[Collected data entries]
==============================

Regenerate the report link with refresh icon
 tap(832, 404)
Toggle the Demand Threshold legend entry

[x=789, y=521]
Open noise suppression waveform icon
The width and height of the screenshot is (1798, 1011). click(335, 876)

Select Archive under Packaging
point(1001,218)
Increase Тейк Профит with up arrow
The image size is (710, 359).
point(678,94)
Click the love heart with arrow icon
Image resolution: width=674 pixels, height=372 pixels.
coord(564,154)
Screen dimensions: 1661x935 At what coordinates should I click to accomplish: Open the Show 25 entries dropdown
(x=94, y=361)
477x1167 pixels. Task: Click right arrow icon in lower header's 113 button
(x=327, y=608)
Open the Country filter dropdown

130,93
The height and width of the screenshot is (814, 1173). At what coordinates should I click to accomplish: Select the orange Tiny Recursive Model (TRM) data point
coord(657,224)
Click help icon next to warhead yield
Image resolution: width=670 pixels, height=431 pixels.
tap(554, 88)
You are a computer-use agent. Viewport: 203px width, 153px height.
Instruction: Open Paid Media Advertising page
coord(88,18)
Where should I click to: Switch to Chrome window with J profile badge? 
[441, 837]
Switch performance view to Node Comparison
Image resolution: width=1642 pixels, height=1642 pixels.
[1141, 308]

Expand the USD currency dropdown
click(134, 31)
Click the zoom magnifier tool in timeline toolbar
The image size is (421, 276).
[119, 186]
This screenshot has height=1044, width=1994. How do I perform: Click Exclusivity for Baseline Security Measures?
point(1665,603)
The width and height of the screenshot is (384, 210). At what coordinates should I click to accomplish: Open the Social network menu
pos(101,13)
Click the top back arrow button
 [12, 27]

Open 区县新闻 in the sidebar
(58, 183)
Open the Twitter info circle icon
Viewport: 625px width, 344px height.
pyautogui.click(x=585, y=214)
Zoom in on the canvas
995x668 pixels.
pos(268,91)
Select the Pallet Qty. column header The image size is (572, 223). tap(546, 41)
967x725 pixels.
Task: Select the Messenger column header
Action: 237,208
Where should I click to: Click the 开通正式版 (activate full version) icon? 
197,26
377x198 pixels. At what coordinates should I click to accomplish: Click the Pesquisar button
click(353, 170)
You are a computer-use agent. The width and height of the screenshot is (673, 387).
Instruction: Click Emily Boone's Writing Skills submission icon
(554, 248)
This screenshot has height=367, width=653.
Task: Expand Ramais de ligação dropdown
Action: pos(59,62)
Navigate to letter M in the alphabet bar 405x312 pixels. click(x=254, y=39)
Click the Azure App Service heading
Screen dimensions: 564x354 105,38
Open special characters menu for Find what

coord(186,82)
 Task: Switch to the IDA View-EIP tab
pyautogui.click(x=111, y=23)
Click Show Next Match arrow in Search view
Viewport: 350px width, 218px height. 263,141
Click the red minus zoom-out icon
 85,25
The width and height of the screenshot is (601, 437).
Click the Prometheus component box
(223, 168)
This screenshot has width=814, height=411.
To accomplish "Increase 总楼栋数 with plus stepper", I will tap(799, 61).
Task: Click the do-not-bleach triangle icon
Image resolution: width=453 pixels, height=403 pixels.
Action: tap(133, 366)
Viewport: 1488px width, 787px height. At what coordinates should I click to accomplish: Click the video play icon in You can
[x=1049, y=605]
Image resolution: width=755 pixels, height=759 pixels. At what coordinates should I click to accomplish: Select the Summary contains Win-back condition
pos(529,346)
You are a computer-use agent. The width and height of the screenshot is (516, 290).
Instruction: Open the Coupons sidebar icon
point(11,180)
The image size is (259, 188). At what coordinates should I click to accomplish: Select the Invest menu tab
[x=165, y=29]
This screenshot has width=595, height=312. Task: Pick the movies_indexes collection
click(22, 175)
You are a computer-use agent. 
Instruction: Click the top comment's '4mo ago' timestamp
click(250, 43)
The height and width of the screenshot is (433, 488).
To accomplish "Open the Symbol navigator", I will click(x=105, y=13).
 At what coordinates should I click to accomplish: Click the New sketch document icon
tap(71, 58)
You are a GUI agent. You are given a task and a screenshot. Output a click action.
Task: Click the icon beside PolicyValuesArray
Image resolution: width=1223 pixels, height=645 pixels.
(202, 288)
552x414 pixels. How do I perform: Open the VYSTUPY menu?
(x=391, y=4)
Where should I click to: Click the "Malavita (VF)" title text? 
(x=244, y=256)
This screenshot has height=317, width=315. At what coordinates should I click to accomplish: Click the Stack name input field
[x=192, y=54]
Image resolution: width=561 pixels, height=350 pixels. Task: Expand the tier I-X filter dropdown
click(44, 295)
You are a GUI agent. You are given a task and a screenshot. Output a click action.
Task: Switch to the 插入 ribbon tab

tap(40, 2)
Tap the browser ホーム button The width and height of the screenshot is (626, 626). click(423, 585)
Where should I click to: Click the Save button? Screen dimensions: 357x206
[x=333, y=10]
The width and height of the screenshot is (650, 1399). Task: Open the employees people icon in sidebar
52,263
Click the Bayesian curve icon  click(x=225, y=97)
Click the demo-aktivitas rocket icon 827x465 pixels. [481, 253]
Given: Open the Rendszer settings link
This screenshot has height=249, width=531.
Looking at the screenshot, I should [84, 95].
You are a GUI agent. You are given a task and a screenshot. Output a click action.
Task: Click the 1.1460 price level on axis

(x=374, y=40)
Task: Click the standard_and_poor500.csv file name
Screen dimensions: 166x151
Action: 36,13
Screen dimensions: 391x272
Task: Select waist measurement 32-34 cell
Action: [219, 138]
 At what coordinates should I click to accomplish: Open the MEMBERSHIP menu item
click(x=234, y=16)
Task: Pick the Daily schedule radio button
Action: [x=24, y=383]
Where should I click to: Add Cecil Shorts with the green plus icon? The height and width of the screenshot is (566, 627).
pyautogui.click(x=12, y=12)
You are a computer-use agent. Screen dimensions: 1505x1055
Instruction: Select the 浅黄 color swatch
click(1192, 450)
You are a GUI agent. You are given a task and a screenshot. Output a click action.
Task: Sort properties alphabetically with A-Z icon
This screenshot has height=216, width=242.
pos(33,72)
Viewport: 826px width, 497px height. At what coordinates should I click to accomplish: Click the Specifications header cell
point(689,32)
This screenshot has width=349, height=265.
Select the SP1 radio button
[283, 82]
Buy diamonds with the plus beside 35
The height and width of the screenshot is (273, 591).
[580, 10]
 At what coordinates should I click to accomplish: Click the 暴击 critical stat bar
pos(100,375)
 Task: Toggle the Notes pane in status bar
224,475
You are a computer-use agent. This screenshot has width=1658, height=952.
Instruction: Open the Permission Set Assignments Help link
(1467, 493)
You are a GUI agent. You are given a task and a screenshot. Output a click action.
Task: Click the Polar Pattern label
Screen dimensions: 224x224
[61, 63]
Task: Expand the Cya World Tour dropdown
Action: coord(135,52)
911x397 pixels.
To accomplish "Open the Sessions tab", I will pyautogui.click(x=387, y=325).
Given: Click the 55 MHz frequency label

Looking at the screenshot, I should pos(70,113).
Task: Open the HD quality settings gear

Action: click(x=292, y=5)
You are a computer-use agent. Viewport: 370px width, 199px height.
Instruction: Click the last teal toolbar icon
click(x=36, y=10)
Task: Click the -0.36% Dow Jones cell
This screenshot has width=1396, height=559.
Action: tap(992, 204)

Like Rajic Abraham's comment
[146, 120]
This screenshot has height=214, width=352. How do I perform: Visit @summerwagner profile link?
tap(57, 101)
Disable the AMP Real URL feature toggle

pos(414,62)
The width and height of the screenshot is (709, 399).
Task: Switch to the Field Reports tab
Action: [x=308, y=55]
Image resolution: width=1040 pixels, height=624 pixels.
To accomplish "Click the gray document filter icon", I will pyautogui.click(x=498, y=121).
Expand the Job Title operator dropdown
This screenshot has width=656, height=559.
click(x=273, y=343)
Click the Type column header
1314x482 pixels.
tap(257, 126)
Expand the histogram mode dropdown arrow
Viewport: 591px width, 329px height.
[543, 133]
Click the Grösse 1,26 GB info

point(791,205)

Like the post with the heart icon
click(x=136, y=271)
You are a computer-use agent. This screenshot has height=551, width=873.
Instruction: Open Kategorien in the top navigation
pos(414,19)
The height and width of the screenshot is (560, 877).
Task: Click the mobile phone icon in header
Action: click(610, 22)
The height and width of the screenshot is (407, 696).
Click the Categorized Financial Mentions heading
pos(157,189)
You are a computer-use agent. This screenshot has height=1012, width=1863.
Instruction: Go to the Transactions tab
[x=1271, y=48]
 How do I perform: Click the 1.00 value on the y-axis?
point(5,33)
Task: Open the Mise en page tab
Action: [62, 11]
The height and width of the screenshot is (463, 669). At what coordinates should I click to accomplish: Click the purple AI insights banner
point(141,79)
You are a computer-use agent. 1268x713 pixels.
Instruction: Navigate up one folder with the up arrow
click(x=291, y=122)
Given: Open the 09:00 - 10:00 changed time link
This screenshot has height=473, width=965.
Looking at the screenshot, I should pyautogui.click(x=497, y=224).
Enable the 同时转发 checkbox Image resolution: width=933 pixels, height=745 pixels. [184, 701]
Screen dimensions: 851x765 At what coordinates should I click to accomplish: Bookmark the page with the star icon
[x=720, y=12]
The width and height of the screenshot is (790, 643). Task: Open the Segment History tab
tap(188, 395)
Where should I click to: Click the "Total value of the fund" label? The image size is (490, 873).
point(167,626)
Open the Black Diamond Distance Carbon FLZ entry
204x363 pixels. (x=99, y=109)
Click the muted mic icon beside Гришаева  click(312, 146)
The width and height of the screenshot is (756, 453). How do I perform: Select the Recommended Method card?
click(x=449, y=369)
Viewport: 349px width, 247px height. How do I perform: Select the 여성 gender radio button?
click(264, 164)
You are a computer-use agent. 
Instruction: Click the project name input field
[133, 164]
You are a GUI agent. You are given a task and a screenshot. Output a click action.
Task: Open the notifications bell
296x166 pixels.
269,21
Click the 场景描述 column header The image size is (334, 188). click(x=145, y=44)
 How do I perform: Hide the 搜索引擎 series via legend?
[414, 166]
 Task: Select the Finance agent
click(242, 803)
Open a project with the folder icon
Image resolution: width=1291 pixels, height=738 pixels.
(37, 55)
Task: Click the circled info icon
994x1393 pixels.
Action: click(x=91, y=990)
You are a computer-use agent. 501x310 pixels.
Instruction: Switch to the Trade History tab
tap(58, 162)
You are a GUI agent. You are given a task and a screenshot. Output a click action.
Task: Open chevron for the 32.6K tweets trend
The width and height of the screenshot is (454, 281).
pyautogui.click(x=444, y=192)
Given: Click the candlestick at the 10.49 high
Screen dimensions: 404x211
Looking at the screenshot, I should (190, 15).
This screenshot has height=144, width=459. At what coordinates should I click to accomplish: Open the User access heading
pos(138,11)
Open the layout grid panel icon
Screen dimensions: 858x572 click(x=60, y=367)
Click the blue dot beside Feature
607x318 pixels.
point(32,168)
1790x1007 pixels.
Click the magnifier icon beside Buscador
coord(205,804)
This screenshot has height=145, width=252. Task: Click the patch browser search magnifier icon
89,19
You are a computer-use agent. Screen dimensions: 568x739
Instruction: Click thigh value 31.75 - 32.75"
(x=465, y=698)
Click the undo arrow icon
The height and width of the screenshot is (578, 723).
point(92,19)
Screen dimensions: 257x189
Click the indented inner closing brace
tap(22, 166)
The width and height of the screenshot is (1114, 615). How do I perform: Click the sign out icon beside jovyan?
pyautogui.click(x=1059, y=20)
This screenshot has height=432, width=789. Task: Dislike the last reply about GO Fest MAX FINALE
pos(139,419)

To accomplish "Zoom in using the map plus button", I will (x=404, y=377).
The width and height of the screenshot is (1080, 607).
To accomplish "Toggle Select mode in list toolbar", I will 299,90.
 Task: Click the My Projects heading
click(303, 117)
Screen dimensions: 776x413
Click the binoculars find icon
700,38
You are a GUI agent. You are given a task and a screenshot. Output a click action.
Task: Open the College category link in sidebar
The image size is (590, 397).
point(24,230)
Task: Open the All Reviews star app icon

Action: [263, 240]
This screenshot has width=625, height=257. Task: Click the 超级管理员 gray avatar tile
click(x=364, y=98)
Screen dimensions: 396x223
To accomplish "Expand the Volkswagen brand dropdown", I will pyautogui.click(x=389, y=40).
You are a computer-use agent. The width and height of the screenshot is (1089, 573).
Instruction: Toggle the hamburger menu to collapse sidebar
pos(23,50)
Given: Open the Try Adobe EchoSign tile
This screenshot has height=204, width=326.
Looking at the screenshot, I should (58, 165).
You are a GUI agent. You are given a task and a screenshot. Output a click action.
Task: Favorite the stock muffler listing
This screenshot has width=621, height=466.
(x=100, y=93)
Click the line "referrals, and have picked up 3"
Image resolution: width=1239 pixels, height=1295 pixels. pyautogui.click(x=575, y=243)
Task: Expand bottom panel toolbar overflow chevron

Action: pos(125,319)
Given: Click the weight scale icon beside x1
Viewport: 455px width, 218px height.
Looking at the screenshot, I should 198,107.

==============================

• **Your instructions**
Transcribe the part of the records above that opens with the line containing "Task: Open the All Reviews star app icon" and runs through the end of the records, keeping every line exactly as it appears.

• **Task solution**
Task: Open the All Reviews star app icon

Action: [263, 240]
This screenshot has width=625, height=257. Task: Click the 超级管理员 gray avatar tile
click(x=364, y=98)
Screen dimensions: 396x223
To accomplish "Expand the Volkswagen brand dropdown", I will pyautogui.click(x=389, y=40).
You are a computer-use agent. The width and height of the screenshot is (1089, 573).
Instruction: Toggle the hamburger menu to collapse sidebar
pos(23,50)
Given: Open the Try Adobe EchoSign tile
This screenshot has height=204, width=326.
Looking at the screenshot, I should (58, 165).
You are a GUI agent. You are given a task and a screenshot. Output a click action.
Task: Favorite the stock muffler listing
This screenshot has width=621, height=466.
(x=100, y=93)
Click the line "referrals, and have picked up 3"
Image resolution: width=1239 pixels, height=1295 pixels. pyautogui.click(x=575, y=243)
Task: Expand bottom panel toolbar overflow chevron

Action: pos(125,319)
Given: Click the weight scale icon beside x1
Viewport: 455px width, 218px height.
Looking at the screenshot, I should 198,107.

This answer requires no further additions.